Tobias reached up and pressed his fingers to his forehead, like he had a headache too. His eyes were shut. "Shit, I dunno why I'm tellin' you this." Met with silence, he exhaled heavily. "Moron couldn't let nothin' go under his nose if he thought he could stop it. He lived over in Sunrise, y'know that neighborhood?" She shook her head. "No, well, you're from outta town, Sunrise is bad news. Nowheresville. Ghetto. Gangs, lotsa flakes and hippies. Lenny's folks couldn't ever really hack it so they was stuck there and lemme tell you, he got his ass kicked all the damn time 'cuz he'd go stick his nose anywhere he thought there was trouble. An'… y'know… one day he got trouble back."
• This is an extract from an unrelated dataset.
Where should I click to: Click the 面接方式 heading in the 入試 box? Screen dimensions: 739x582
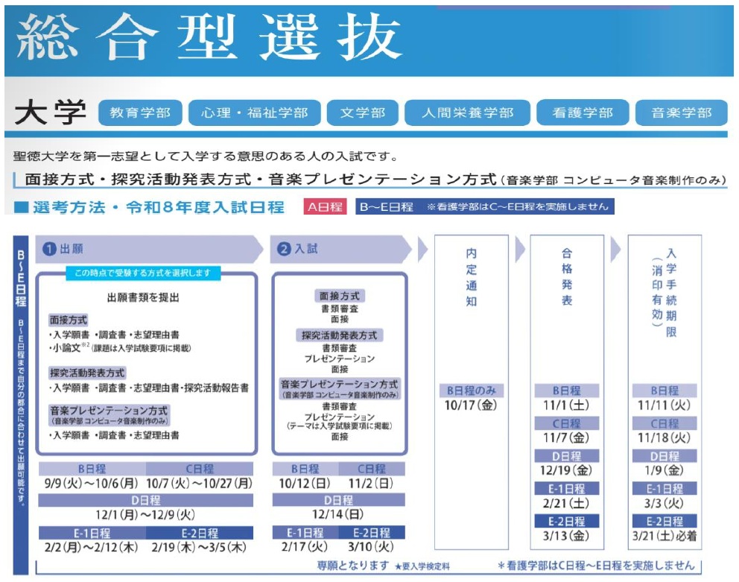pos(340,296)
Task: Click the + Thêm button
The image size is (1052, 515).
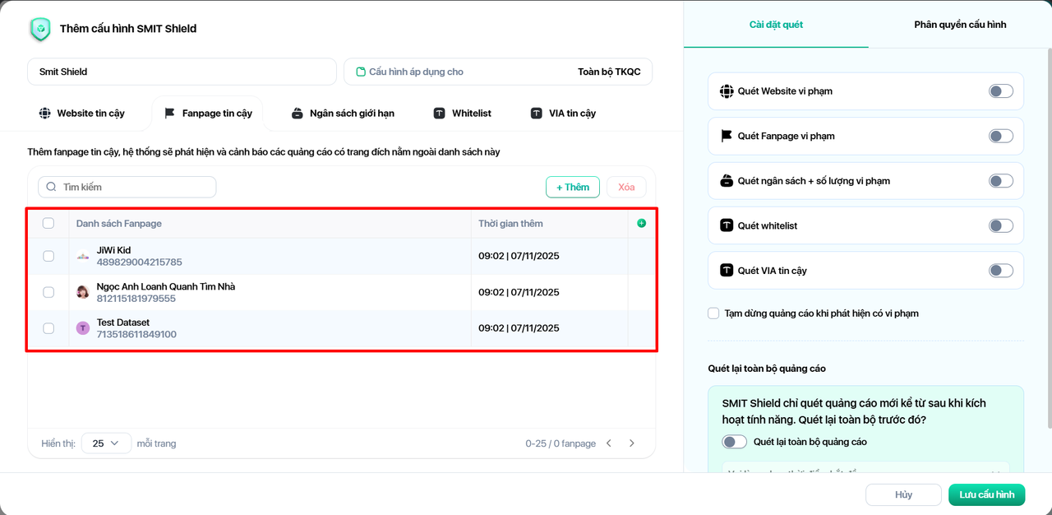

He cricked his neck, and slouched. "Guess this was round about three years back. Way I heard it he was tryin' to get this girl's ex or somethin' to lay off her one night in an alley or somethin', keep him busy while she legged it. Kept him busy all right. Got stabbed four times. When they found Lenny, he'd already—y'know. Gone to see the big guy upstairs."
The canal burbled under them, and the girl had taken to looking at it instead of Tobias, even though it made her headache worse and her stomach lurch. His voice had gone wobbly near the end. She was supposed to say something, she thought, like "I'm sorry" or "How awful", but she had nothing to say.
By the time he began again, at least, he'd gotten himself under control. "I can't figure it out, I guess. I mean Lenny died kind of a hero. If he had to go that'd'a been what he'd pick, savin' somebody. But why'd he have t'go at all? He kept tryin' an' all that happened was he got killed." He started fumbling for something in his pocket, and when she heard the familiar snap of a Zippo lighter she looked up. He was cupping it and a Newport in his spindly hands. He pocketed the lighter and took a long pull before speaking again. "An' the guy under the damn car back there, what'd he do to deserve that? Nothin'. Or hell, whadda I know, maybe he did deserve it, maybe he friggin' beat his wife or somethin'. Or maybe he coached his kid's baseball league and rang Salvation Army bells at Christmas. We sure ain't ever gonna know."
There was more he wanted to let out, she could tell, but he held it in. She found herself chewing on her tongue, in the same sore place from the fall, and her headache was getting sharper. "I'd see him on that route a lot," she said at last. "Always smiled at me."
"There you go, and now he's smoked meat on a gurney," Tobias hissed, biting on his cigarette. The mental image brought back the scene on the bus, and she discovered, finally, a reaction. The memory moved something in her, at least; there was the faintest lurch of horror in her gut, so pale as to be a ghost. Then it was gone, utterly overridden by—what? Fascination, maybe, or curiosity. She wasn't sure. What would fire do to a human body?
Tobias took another heavy drag, twisting the cigarette between his fingers as he exhaled a long trail of smoke. Then he offered it to her. His hand was shaking so faintly she nearly missed it, and his skin was clammy when their knuckles brushed as she took it. She fitted it between her lips, took an experimental pull, and he asked, "You really ain't upset?"
She glanced over at him and found him watching her steadily. She thought about it.
"No," she decided.
It occurred to her, as she blew the smoke out through her teeth and admired it, that there might be something wrong with her.